Work task:
Make a verbatim transcription of the records, without the pictures.

Data excerpts:
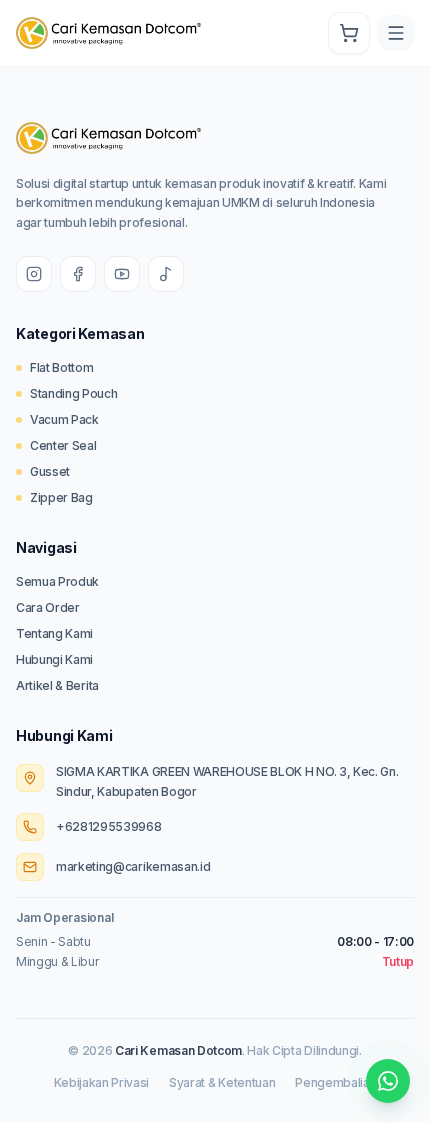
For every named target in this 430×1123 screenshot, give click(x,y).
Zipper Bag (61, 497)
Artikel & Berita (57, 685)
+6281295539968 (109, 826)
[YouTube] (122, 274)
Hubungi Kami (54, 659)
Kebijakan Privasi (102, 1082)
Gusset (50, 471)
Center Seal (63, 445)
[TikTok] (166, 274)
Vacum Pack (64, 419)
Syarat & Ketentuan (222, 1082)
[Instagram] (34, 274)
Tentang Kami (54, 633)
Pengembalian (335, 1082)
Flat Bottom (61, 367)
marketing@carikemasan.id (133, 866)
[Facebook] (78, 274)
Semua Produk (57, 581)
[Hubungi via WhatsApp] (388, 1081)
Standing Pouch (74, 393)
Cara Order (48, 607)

Written response:
For every named target in this 430×1123 screenshot, give click(x,y).
Zipper Bag (61, 497)
Artikel & Berita (57, 685)
+6281295539968 (109, 826)
[YouTube] (122, 274)
Hubungi Kami (54, 659)
Kebijakan Privasi (102, 1082)
Gusset (50, 471)
Center Seal (63, 445)
[TikTok] (166, 274)
Vacum Pack (64, 419)
Syarat & Ketentuan (222, 1082)
[Instagram] (34, 274)
Tentang Kami (54, 633)
Pengembalian (335, 1082)
Flat Bottom (61, 367)
marketing@carikemasan.id (133, 866)
[Facebook] (78, 274)
Semua Produk (57, 581)
[Hubungi via WhatsApp] (388, 1081)
Standing Pouch (74, 393)
Cara Order (48, 607)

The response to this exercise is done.